Wednesday, January 14, 2009

Randonnees en Terre de feu (Le voyage en Argentine)










Sur le canal de Beagle (le voyage en Argentine)

Aqui, Carla nos explica la ruta


A veces las imagenes bastan. No hace falta comentarios

Tuesday, January 13, 2009

je voudrais que personne ne m'attende nulle part... / quisiera que nadie me esperara en ningun lugar

En arrivant dans la ville, un local me prend a part et me demande:
-Tu sais comment on l'appelle Ushuaia?
-...
-CM, le cul du monde.
Llegando a la ciudad, un local me pregunta:
- sabes como la llamamos Ushuaia?
-...
- CM, el culo del mundo

Naviguant sur le canal de Beagle, j'en profite pour passer quelques messages / Navegando por el Canal de Beagle aprovecho para mandar unos mensajes.

Feliz cumple a Alberto y Manu.
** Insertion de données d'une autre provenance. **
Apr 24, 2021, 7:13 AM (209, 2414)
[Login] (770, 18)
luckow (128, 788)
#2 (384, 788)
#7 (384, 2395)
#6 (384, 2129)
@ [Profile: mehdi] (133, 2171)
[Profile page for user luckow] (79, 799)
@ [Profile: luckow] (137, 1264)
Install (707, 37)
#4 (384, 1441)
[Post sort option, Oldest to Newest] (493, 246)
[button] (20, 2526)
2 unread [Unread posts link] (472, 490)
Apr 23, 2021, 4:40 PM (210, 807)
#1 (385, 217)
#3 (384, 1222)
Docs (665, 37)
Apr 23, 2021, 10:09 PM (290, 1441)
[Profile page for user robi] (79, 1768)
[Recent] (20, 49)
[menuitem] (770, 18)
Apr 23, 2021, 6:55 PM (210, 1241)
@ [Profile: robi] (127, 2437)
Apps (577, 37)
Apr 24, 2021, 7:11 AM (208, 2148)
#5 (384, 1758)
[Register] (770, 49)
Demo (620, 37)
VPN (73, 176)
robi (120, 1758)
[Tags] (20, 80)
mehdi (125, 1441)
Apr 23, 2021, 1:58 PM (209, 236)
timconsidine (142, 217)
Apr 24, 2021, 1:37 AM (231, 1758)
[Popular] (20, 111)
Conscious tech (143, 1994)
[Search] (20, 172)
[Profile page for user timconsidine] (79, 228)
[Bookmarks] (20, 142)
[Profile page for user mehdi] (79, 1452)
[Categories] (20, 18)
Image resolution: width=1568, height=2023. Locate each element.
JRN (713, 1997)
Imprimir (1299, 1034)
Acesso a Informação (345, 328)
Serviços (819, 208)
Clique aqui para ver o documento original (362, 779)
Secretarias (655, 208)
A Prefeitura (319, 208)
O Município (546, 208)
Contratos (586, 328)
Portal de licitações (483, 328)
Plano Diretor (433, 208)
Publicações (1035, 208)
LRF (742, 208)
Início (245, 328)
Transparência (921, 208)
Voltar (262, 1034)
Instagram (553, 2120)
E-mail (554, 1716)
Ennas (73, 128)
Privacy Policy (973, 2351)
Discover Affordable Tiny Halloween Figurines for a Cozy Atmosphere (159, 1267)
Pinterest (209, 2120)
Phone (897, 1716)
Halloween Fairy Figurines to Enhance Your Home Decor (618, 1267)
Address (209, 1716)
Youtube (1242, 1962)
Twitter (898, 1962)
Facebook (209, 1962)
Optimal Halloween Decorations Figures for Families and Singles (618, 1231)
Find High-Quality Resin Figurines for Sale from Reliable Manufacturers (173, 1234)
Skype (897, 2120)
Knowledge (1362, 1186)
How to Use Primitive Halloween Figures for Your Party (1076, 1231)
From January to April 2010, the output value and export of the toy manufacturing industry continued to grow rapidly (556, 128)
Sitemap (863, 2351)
Se me paso la fecha. Como siempre che!
Bon anniversaire a Bool aussi, c'est pas passe mais justement. Pour cela.

Saludos a los compis viajeros solitarios de la Argentina Lucia y Jojo que estuvieron por aqui en algun momento de la vida.

Saludos a los "real" argentinos Lorena y Lucas y Viole, los anfitriones portenyos, y Oscar, antiguo compi de piso que era tan buen jugador a la hora de remate de hombres (pasa la pelota che!) y Vero y Glenda ambas que conviven con nostalgia...

Maite, Maria-Elena, me cruce con un tipo de Canterburry! Un viajero que daba la vuelta a sur america en bici. Habia venido a Usuhaia en barco desde Lisboa (da idea che...)

Et pour mes cousins et oncle fideles aficionados du Vendee Globe, une photo du pauvre voilier PRB. Mis hors course apres une tempete dans le Cap Horn il mouille tranquillement dans la baie d'Usuhaia. Je n'ai pas croise ses navigateurs.